1973 est l'année de la consécration. La pièce de théâtre de Jean Poiret, La Cage aux folles, jouée au Palais Royal, connaît un succès triomphal. Interprétant le rôle pendant cinq ans, l'acteur profite de sa notoriété et de son expérience théâtrale pour choisir les films dans lesquels il joue. Au cinéma, il s'illustre dans des registres aux antipodes de ses pièces comiques. Ainsi, il est l'étrangleur de femme dans L'Ibis rouge, le banquier corrompu de L'Argent des autres ou le minutieux M. Wagner, tueur professionnel de Assassin(s). Parallèlement, l'acteur retrouve le rôle d'Albin dans l'adaptation cinématographique de La Cage aux folles, qui lui vaut le César de l'interprétation masculine en 1978.

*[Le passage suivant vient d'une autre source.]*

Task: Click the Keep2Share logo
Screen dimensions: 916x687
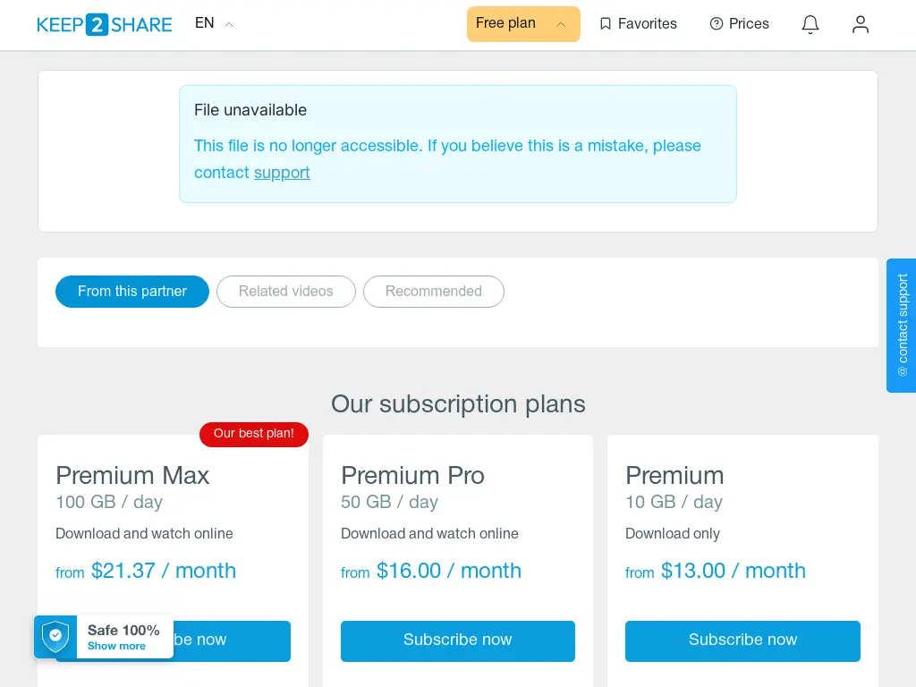Action: pos(104,24)
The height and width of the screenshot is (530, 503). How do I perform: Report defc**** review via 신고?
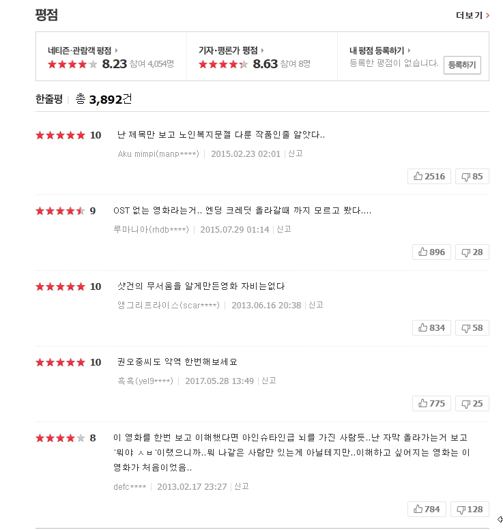tap(242, 486)
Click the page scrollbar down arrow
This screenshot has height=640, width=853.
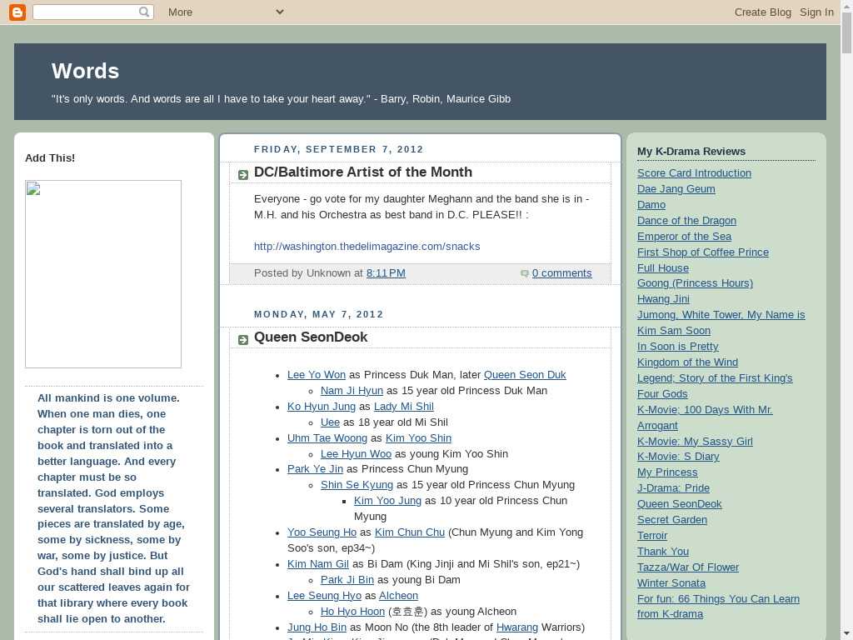(x=846, y=633)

Dès lors, Serrault alterne entre drame et comédie. Accusé d'avoir violé et assassiné une jeune fille dans Garde à vue (qui lui vaut un second César) ou simple fermier du Bonheur est dans le pré, le comédien s'impose dans tous les domaines, interprétant avec le même talent rire et gravité. Véritable touche-à-tout, il côtoie le pire comme le meilleur.
Devenu une icône incontournable du cinéma français, son talent est constamment sollicité. De Robert Enrico ( Pile ou face) à Claude Chabrol ( Les Fantômes du chapelier), en passant par Bertrand Blier ( Buffet froid) et Pierre Tchernia ( La Gueule de l'autre), Michel Serrault tourne avec les plus grands, s'employant à tous les rôles possibles, avec un certain attrait pour les personnages râleurs et décalés. Le comédien aime aussi s'investir dans le thriller, incarnant avec brio les rôles principaux de Mortelle randonnée et On ne meurt que deux fois.
Adulé par le public et réputé pour l'ensemble d'une carrière sans précédent, il remporte son troisème César en 1995 pour Nelly et Monsieur Arnaud. En 1999, il est décoré de la Légion d'honneur par le président de la République. En 2007, après son dernier succès Une Hirondelle a fait le printemps, Michel Serrault revient sur grand écran, interprétant l'irascible évêque de Venise dans Antonio Vivaldi, un Prince à Venise de Jean-Louis Guillermou.